Estimating retirement expenses can feel like an overwhelming task. However, if you want a secure retirement, you need to predict how much you are going to spend. Some might say that trying to predict your costs for every month for the next 15-30 years is preposterously impossible. However, it is probably no surprise to tell you that the closer you can get to predicting the future, the better off you will be.
Budgeting is useful when you are working, but it is completely necessary for retirement and retirement planning. When you have a job, you can kind of get by month to month making ends meet. However, accurately projecting your retirement expenses will determine how much you need for retirement and, if you overspend, you face a real risk of running out of money.
Getting your retirement budget right is hard. Even budgeting for next month is difficult. Predicting what you will spend for your entire future retirement can feel overwhelming.
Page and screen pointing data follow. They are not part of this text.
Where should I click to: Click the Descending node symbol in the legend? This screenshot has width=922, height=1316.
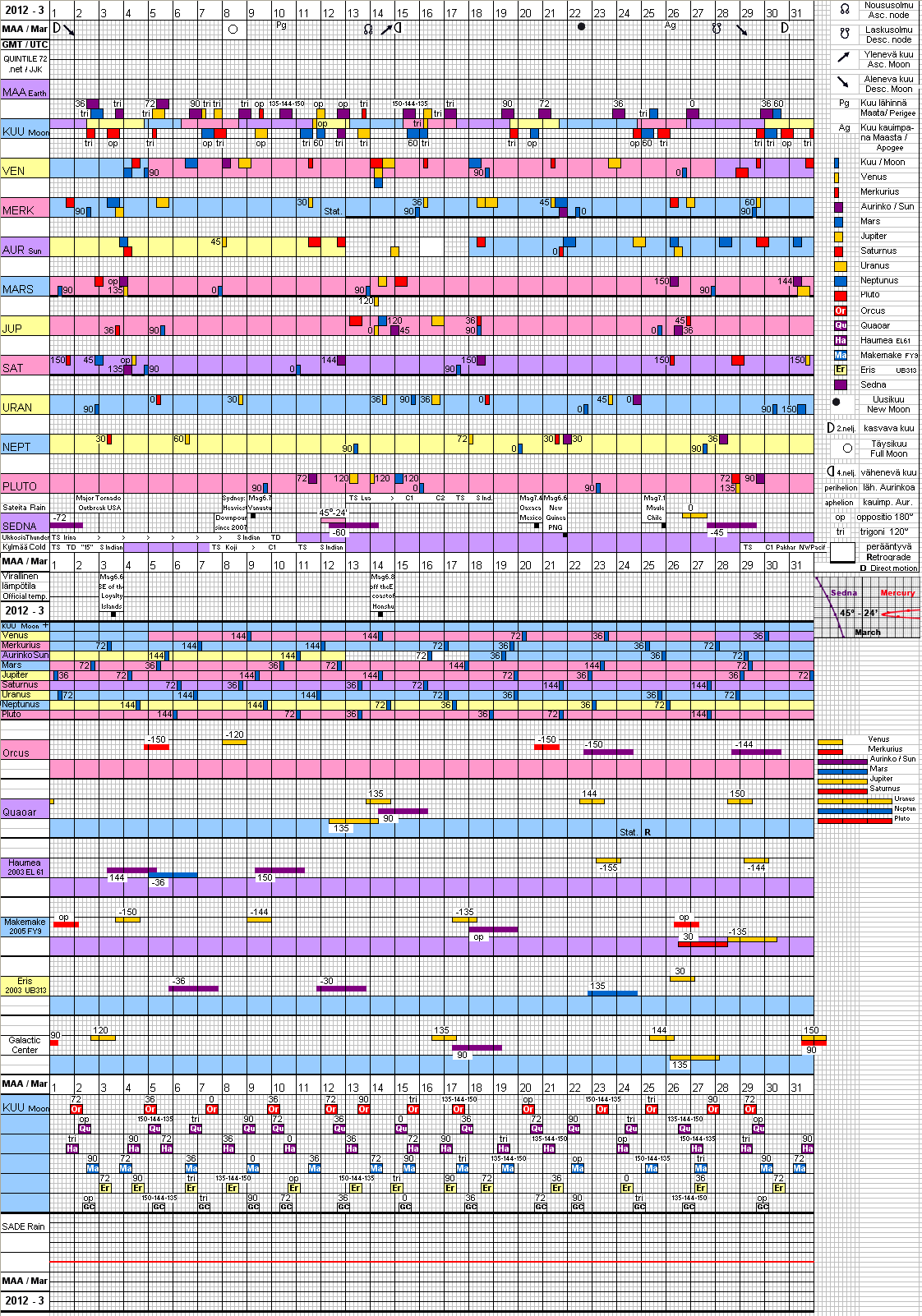pos(844,34)

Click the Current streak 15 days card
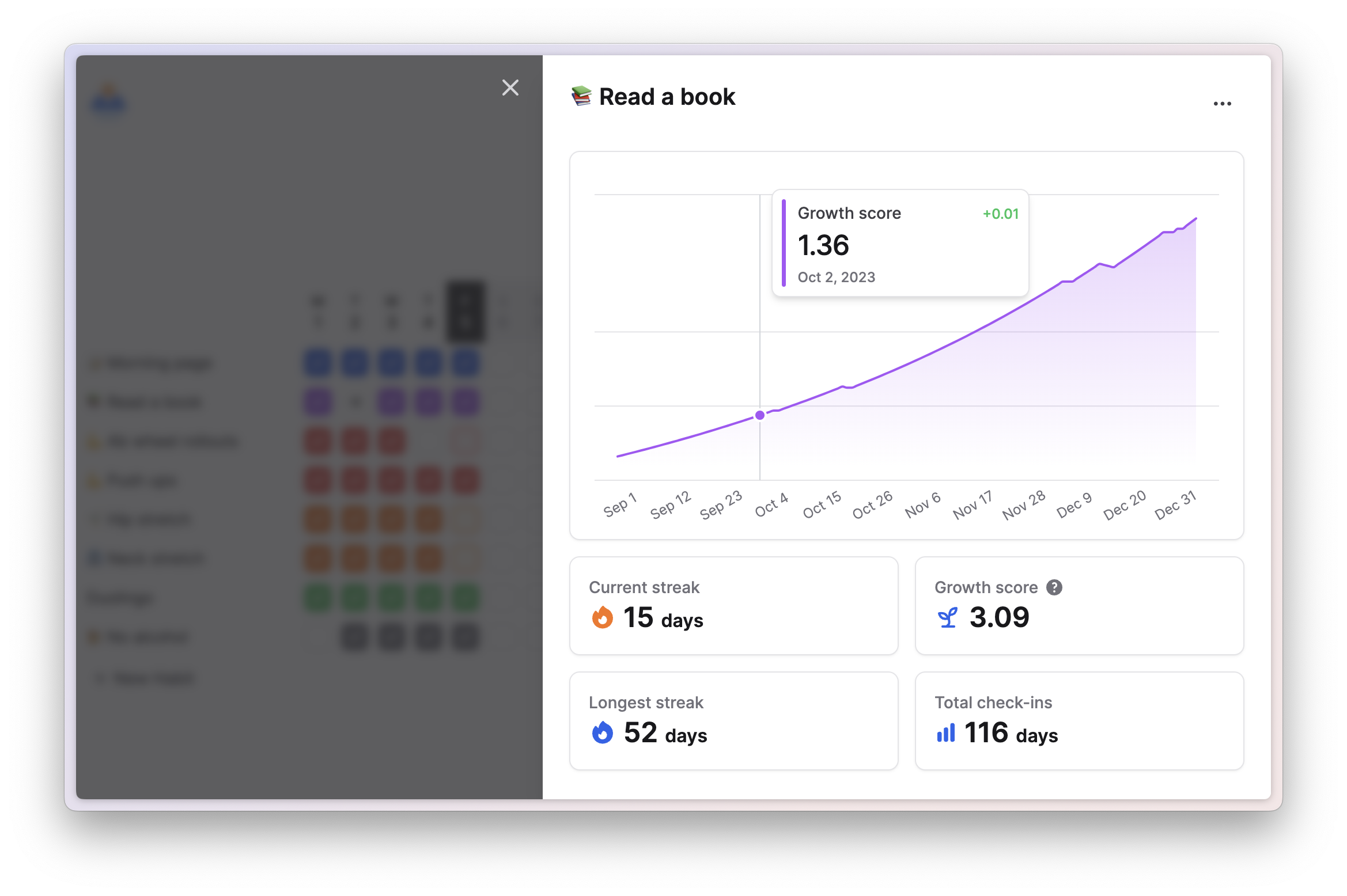coord(733,605)
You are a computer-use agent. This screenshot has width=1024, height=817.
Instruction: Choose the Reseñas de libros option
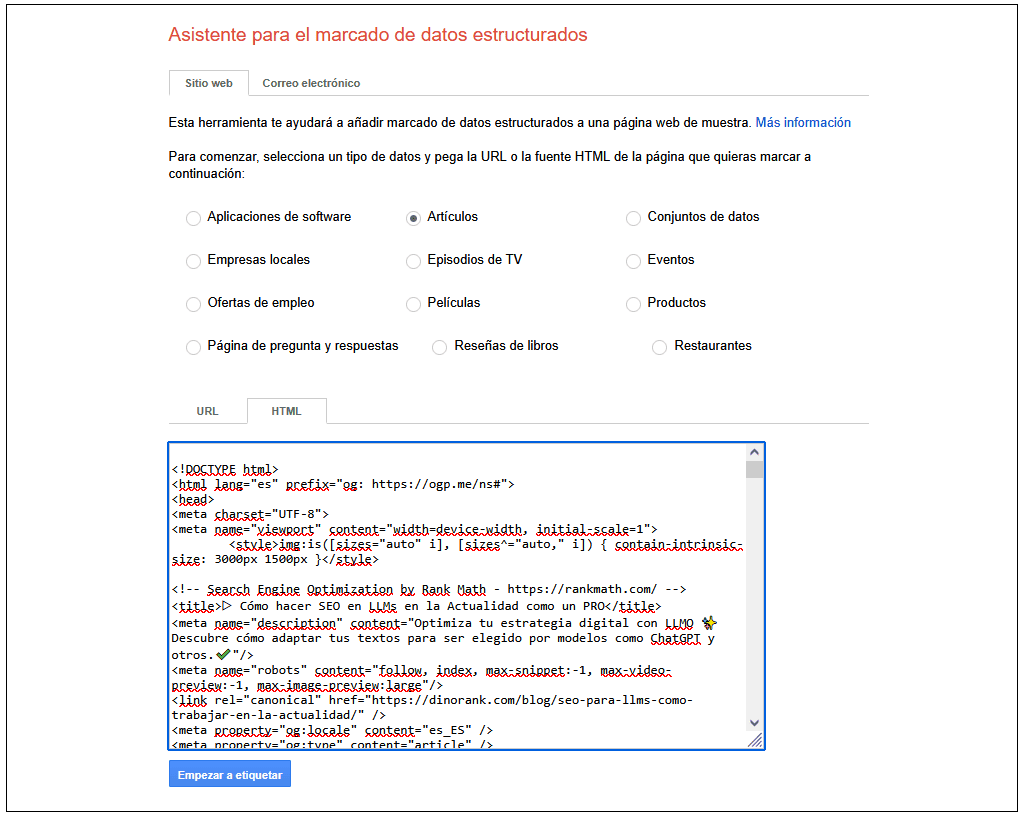point(440,347)
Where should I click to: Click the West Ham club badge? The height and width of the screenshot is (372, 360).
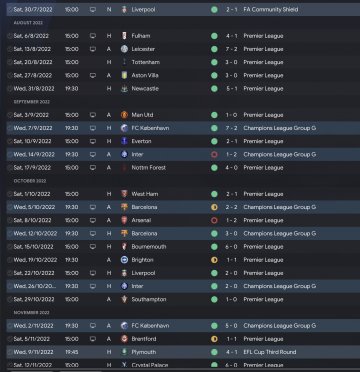[x=124, y=194]
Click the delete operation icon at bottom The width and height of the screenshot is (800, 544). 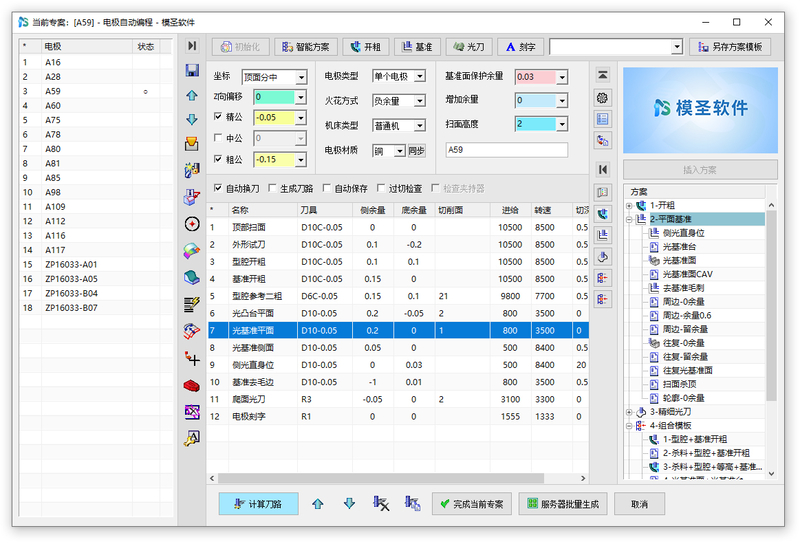pyautogui.click(x=381, y=504)

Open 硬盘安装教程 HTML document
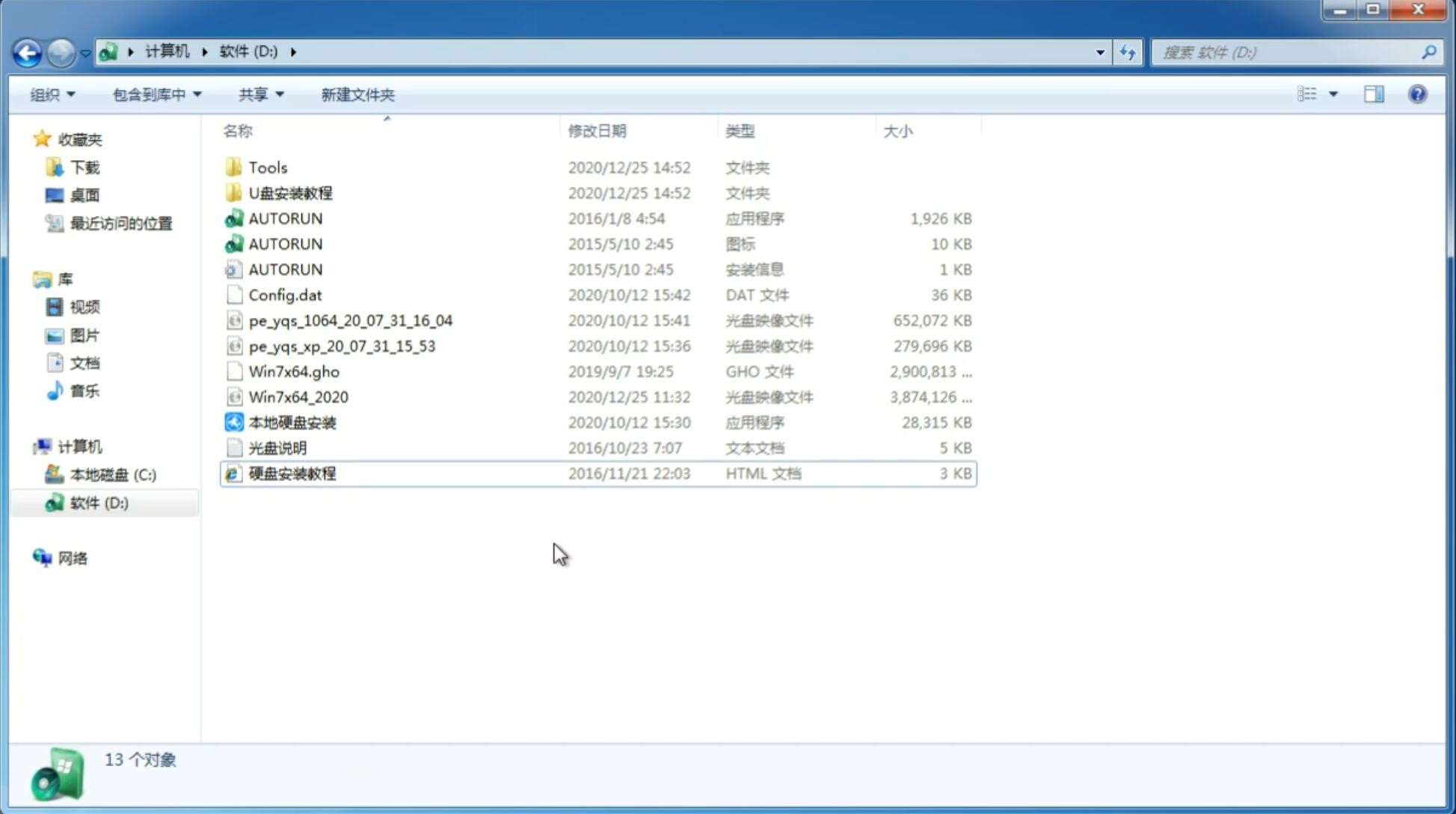pos(291,473)
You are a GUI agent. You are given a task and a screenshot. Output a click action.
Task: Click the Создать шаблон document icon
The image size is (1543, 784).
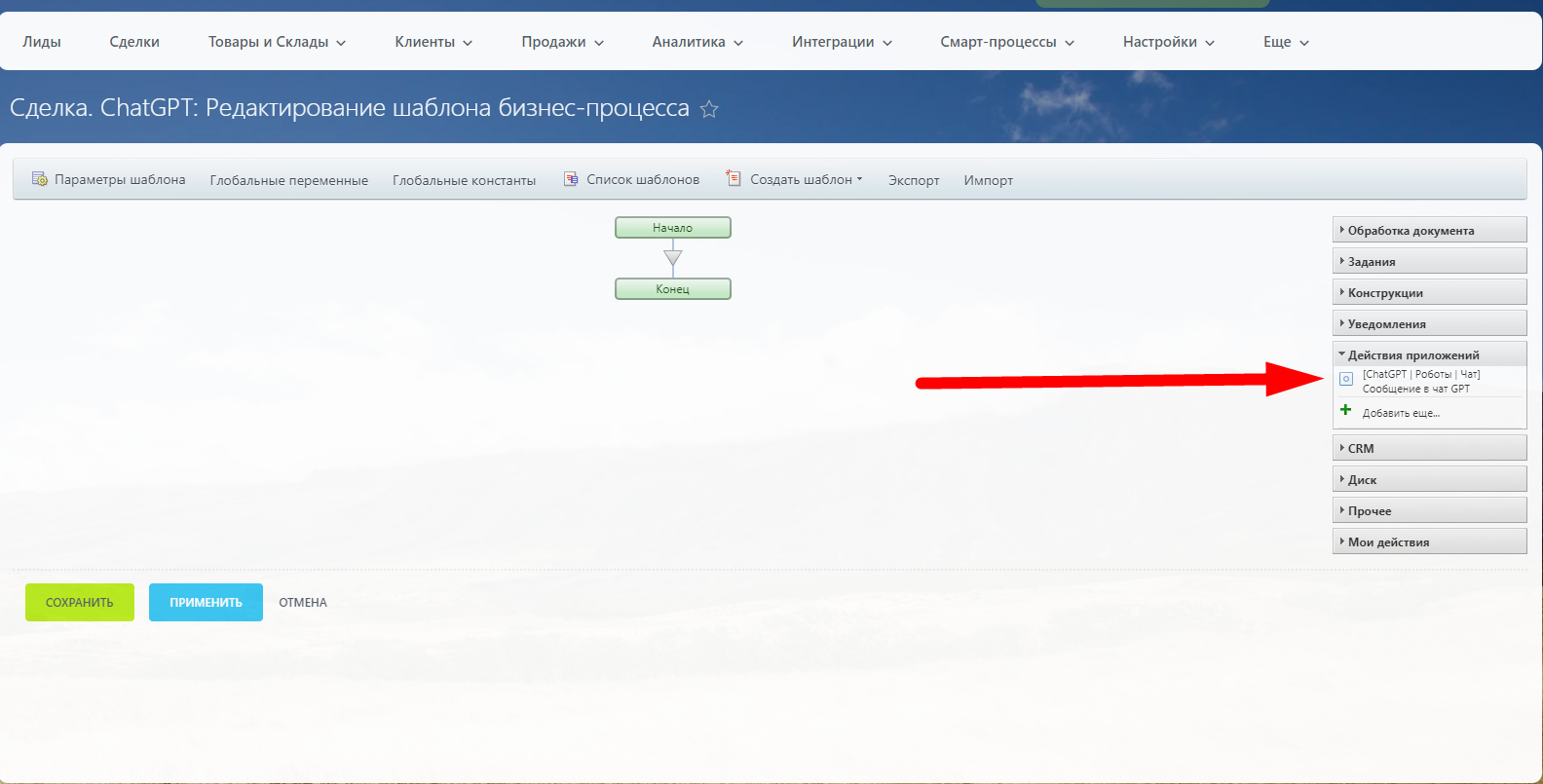[x=734, y=178]
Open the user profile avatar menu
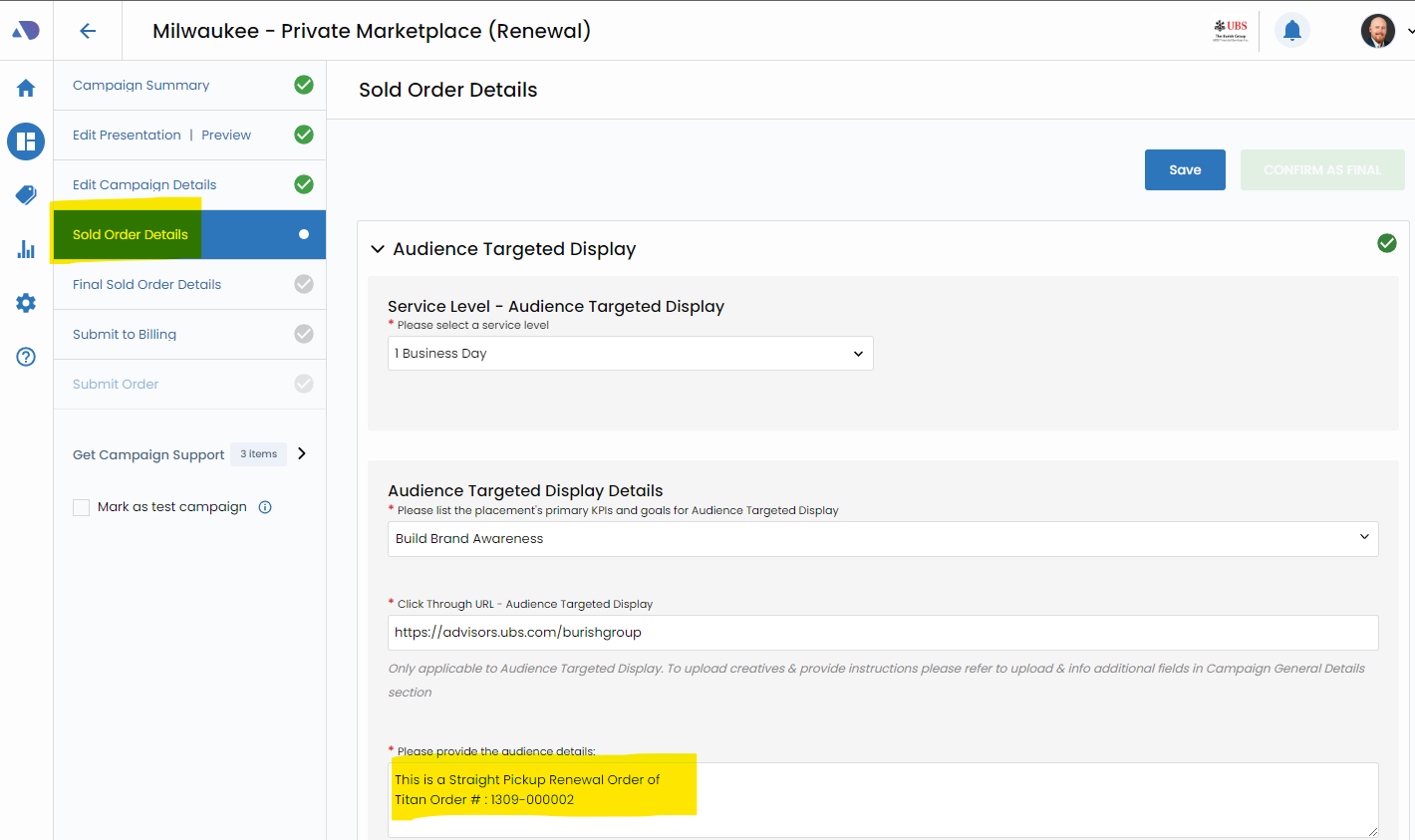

So, how do you tackle the seemingly impossible job of estimating your retirement expenses? Here are 9 tips to make this monumental task more manageable:
1. Break it down into smaller pieces: When you think of a budget, you probably think about a monthly budget. However, documenting monthly expenses for 360 months (the number of months in a 30-year retirement) seems daunting. The trick to any hard task is to break it down into smaller pieces. For your retirement budget, try thinking in 1-, 3-, or 5-year increments. What will you be doing for the first 5 years of retirement and what will that cost? What will be different in the next 5? And so on…
2. Budget for different phases of retirement: Another idea is to just budget for different phases of retirement. For many people, the first stage of retirement is not retirement at all — it is the transition to retirement. In this phase, you may work part-time or have a retirement job and your spending will likely stay as it has been. The second phase of retirement is when your focus is primarily on leisure. During this stage, your spending might increase as you suddenly have a lot of extra time and your time is spent spending money instead of earning it. As you get older, your health might decline and you may find that you want to slow down. Spending may really decrease during this phase. For many people, the last two years of life are the most expensive. Long-term care and medical costs spike for most people at the very end. The fact is that dying is very expensive. Some researchers suggest that if you need long-term care at the end of your life, your healthcare costs might be in the hundreds of thousands of dollars. Again, use the NewRetirement Planner to budget for these different phases of retirement. (The system actually estimates end of life expenses, so you just need to set levels for earlier phases.)
3. Focus on housing, transportation, and medical expenses: Housing, transportation, and medical are the big 3 retirement budget items. If you are anywhere near average, most of your money is spent on these categories. Most retirement spending will fall into categories and be spent evenly each month — rising or falling over the years. Other retirement spending will be on big one-time costs. It is important to predict these expenditures. Will you be spending on:
– Home repairs or renovations
– Buying a new car
– Travel and vacations
– Healthcare expenses
– Hobbies and leisure activities
4. Consider debt and its impact: It is a big deal to pay off a debt, and it can have a tremendous impact on your retirement security. Make sure to account for any outstanding debts and plan to pay them off before retirement if possible.
5. Expect the unexpected: As much as you want to get your retirement expenses right, there are bound to be unforeseen costs. After all, as someone once said, the only thing you can predict is that something unpredictable will happen. Set aside some funds for emergencies or unexpected expenses that may arise during your retirement years.
6. Customize your budget categories: Some experts recommend that you create budgets with nearly 100 different categories. Others say that you can estimate expenses with just 5 buckets. Play around with different options and customize a list that works for you. Consider the following categories — you will notice that some things could be categorized in different ways:
– Housing (mortgage/rent, property taxes, insurance, maintenance)
– Transportation (car payments, gas, insurance, maintenance)
– Healthcare (insurance premiums, medications, doctor visits)
– Food and groceries
– Utilities (electricity, water, internet, phone)
– Entertainment and leisure activities
– Travel
– Hobbies
– Charitable donations
– Personal care (haircuts, grooming)
– Taxes
7. Use technology to your advantage: There are various retirement planning tools and calculators available online that can help you estimate your retirement expenses. Take advantage of these resources to get a better understanding of what you might need.
8. Review and adjust regularly: Your retirement expenses will change over time. Review your budget regularly and make adjustments as necessary. As you get closer to retirement, you will have a clearer picture of your actual expenses, and you can make more accurate estimations.
9. Seek professional guidance: If you are unsure about estimating your retirement expenses on your own, consider seeking the help of a financial advisor. They can provide valuable insights and guidance based on your specific circumstances and goals.
In conclusion, estimating retirement expenses may seem like a daunting task, but with careful planning and consideration, you can create a realistic budget that will help ensure a secure retirement. By breaking down your expenses into manageable increments, considering different phases of retirement, focusing on key categories, and accounting for unexpected costs, you can gain a better understanding of your financial needs during your retirement years. Remember to review and adjust your budget regularly and seek professional guidance if needed. With the right approach, you can confidently plan for a financially stable retirement.